▶ [Stated task] Turn the lines of the material below into a numbered list, skipping any blank lines.

— START Records provided —

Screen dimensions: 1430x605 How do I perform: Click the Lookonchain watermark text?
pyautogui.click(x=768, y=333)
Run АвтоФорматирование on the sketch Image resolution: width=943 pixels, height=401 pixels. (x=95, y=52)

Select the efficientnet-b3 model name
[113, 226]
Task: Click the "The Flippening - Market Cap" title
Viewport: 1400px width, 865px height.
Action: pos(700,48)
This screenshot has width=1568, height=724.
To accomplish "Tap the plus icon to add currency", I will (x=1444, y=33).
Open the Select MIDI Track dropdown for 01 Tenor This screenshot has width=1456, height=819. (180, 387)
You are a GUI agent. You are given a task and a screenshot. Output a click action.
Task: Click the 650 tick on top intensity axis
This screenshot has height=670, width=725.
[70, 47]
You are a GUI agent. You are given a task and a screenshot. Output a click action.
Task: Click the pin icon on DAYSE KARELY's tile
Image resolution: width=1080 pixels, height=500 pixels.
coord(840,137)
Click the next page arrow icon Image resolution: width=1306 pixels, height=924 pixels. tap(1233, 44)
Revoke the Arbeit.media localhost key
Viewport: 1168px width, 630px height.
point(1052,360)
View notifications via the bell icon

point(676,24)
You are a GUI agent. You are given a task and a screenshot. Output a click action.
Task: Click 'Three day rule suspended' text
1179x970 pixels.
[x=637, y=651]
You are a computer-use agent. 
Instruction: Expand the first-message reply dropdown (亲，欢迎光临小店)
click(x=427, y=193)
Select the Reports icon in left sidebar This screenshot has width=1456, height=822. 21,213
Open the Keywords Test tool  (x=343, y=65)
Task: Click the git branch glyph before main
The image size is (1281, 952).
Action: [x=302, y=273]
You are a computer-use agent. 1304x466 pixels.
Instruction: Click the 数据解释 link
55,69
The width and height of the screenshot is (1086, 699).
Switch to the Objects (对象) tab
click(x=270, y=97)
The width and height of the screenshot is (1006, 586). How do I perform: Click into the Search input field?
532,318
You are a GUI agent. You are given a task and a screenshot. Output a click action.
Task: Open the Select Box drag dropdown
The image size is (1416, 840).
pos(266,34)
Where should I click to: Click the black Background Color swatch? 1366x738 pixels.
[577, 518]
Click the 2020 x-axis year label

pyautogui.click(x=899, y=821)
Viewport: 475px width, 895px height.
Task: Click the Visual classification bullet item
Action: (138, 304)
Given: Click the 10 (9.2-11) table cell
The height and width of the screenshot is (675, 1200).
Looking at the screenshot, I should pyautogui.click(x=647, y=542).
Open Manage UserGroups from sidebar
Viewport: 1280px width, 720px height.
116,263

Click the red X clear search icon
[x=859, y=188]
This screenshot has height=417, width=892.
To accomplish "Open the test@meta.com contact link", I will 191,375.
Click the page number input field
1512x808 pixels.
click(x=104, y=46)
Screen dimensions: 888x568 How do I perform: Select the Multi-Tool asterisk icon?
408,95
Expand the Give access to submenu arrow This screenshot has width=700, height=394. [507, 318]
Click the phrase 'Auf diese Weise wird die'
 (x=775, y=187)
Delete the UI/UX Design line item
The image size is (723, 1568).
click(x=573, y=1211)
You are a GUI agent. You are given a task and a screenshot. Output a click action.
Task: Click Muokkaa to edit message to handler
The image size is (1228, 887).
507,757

— END Records provided —

▶ [Answer to the exercise]
1. Screen dimensions: 1430x605 How do I perform: Click the Lookonchain watermark text?
2. pyautogui.click(x=768, y=333)
3. Run АвтоФорматирование on the sketch Image resolution: width=943 pixels, height=401 pixels. (x=95, y=52)
4. Select the efficientnet-b3 model name
5. [113, 226]
6. Task: Click the "The Flippening - Market Cap" title
7. Viewport: 1400px width, 865px height.
8. Action: pos(700,48)
9. This screenshot has width=1568, height=724.
10. To accomplish "Tap the plus icon to add currency", I will (x=1444, y=33).
11. Open the Select MIDI Track dropdown for 01 Tenor This screenshot has width=1456, height=819. (180, 387)
12. You are a GUI agent. You are given a task and a screenshot. Output a click action.
13. Task: Click the 650 tick on top intensity axis
14. This screenshot has height=670, width=725.
15. [70, 47]
16. You are a GUI agent. You are given a task and a screenshot. Output a click action.
17. Task: Click the pin icon on DAYSE KARELY's tile
18. Image resolution: width=1080 pixels, height=500 pixels.
19. coord(840,137)
20. Click the next page arrow icon Image resolution: width=1306 pixels, height=924 pixels. tap(1233, 44)
21. Revoke the Arbeit.media localhost key
22. Viewport: 1168px width, 630px height.
23. point(1052,360)
24. View notifications via the bell icon
25. point(676,24)
26. You are a GUI agent. You are given a task and a screenshot. Output a click action.
27. Task: Click 'Three day rule suspended' text
28. 1179x970 pixels.
29. [x=637, y=651]
30. You are a computer-use agent. 
31. Instruction: Expand the first-message reply dropdown (亲，欢迎光临小店)
32. click(x=427, y=193)
33. Select the Reports icon in left sidebar This screenshot has width=1456, height=822. 21,213
34. Open the Keywords Test tool  (x=343, y=65)
35. Task: Click the git branch glyph before main
36. The image size is (1281, 952).
37. Action: [x=302, y=273]
38. You are a computer-use agent. 1304x466 pixels.
39. Instruction: Click the 数据解释 link
40. 55,69
41. The width and height of the screenshot is (1086, 699).
42. Switch to the Objects (对象) tab
43. click(x=270, y=97)
44. The width and height of the screenshot is (1006, 586). How do I perform: Click into the Search input field?
45. 532,318
46. You are a GUI agent. You are given a task and a screenshot. Output a click action.
47. Task: Open the Select Box drag dropdown
48. The image size is (1416, 840).
49. pos(266,34)
50. Where should I click to: Click the black Background Color swatch? 1366x738 pixels.
51. [577, 518]
52. Click the 2020 x-axis year label
53. pyautogui.click(x=899, y=821)
54. Viewport: 475px width, 895px height.
55. Task: Click the Visual classification bullet item
56. Action: (138, 304)
57. Given: Click the 10 (9.2-11) table cell
58. The height and width of the screenshot is (675, 1200).
59. Looking at the screenshot, I should pyautogui.click(x=647, y=542).
60. Open Manage UserGroups from sidebar
61. Viewport: 1280px width, 720px height.
62. 116,263
63. Click the red X clear search icon
64. [x=859, y=188]
65. This screenshot has height=417, width=892.
66. To accomplish "Open the test@meta.com contact link", I will 191,375.
67. Click the page number input field
68. 1512x808 pixels.
69. click(x=104, y=46)
70. Screen dimensions: 888x568 How do I perform: Select the Multi-Tool asterisk icon?
71. 408,95
72. Expand the Give access to submenu arrow This screenshot has width=700, height=394. [507, 318]
73. Click the phrase 'Auf diese Weise wird die'
74.  (x=775, y=187)
75. Delete the UI/UX Design line item
76. The image size is (723, 1568).
77. click(x=573, y=1211)
78. You are a GUI agent. You are given a task and a screenshot. Output a click action.
79. Task: Click Muokkaa to edit message to handler
80. The image size is (1228, 887).
81. 507,757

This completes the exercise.